• Excerpted text:

--

It is best to purchase your Guinea Fowl as keets (babies). Guineas are wild animals that need to be tamed and taught where home is. If you choose to purchase adult Guineas you will need to keep them in confinement for at least the first 6 weeks in order to teach them where "home" is or they will fly off in search of their last home.

 
 

Before your keets arrive you will need to prepare. For the first 2 weeks your very young keets will need to live indoors in a cage or cardboard box (until they start to jump out) This is called their brooster. Keets are hatched at 99 ½ degrees. However after they are hatched the temperature must be kept at a steady 95 degrees using a heat lamp. Take care to monitor the temperature below the lamp. It is a good idea to have a thermometer handy to monitor the temperature. Experiment before your keets arrive and get a good idea of the temperature the lamp keeps before your keets arrive. If the temperature is too hot raise the lamp. If the temperature is too cold, lower the lamp. If your keets are all huddled together, they are too cold, if you keets are all spread far apart, they are too hot. When the keets turn a week old, lower the temperature by 5 degrees.

 

Cage with heat lamp and thermometer to monitor temperature.

--

• Tasks to perform:
- 1) Render this sentence from the guinea fowl text in Spanish: "Guineas are wild animals that need to be tamed and taught where home is."
- 2) Proceed with the text on raising guinea fowl keets from the point where it stops.
The material that follows is not needed for the work here.

• Collected data:
--

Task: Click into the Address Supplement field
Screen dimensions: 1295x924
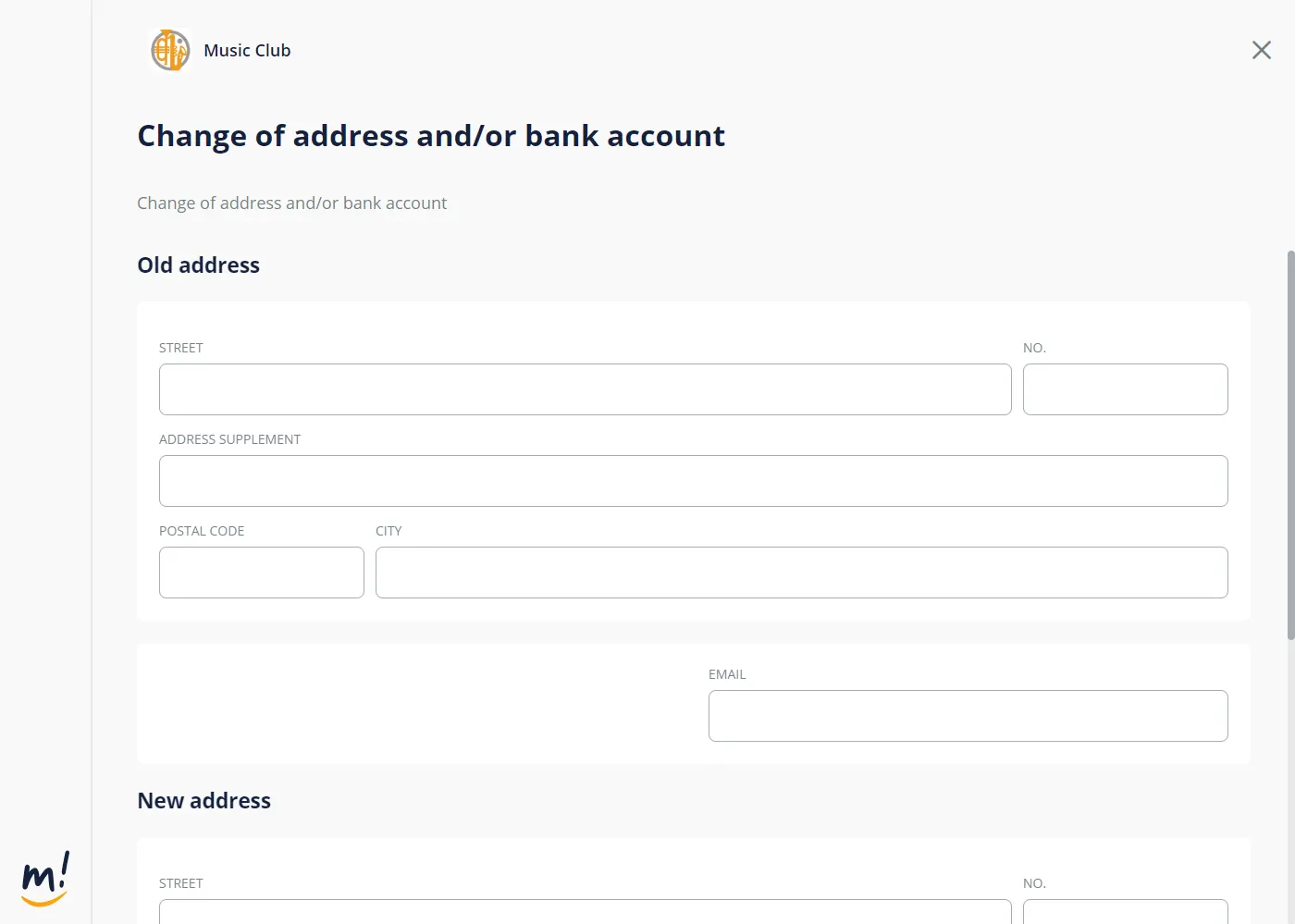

--

• Exercise results:
- 1) Las pintadas son animales salvajes a los que hay que domesticar y enseñar dónde está su hogar.

- 2)
I do not recommend using pine wood chips or shavings for a bedding, as the keets may eat it and clog up their intestines. A bedding such as paper towels or newspaper should be used. You will also need to keep fresh water and fresh food down for your keets. Water and food should be at the opposite end of the brooster away from the heat lamp. Keets should eat medicated turkey starter, which contains Amprolium, a coccidiostat that controls coccidiosis. Some choose to use chick feed. Turkey starter is 24 % higher in protein than chick feed and keets raised on turkey starter are noticeably larger by age 6 months than those raised on chick feed. For very young keets, place marbles inside the water container, as shown below, to prevent the keets from drowning. Keets will suck the water out from between the marbles.

 

   
   

Water Feeder (left) with marbles in it to prevent young keets from drowning. Food dispenser (right). You can also use a mason jar lid at first for the water and food. However the feeders shown above will prevent the keets from walking on and spilling the food and water.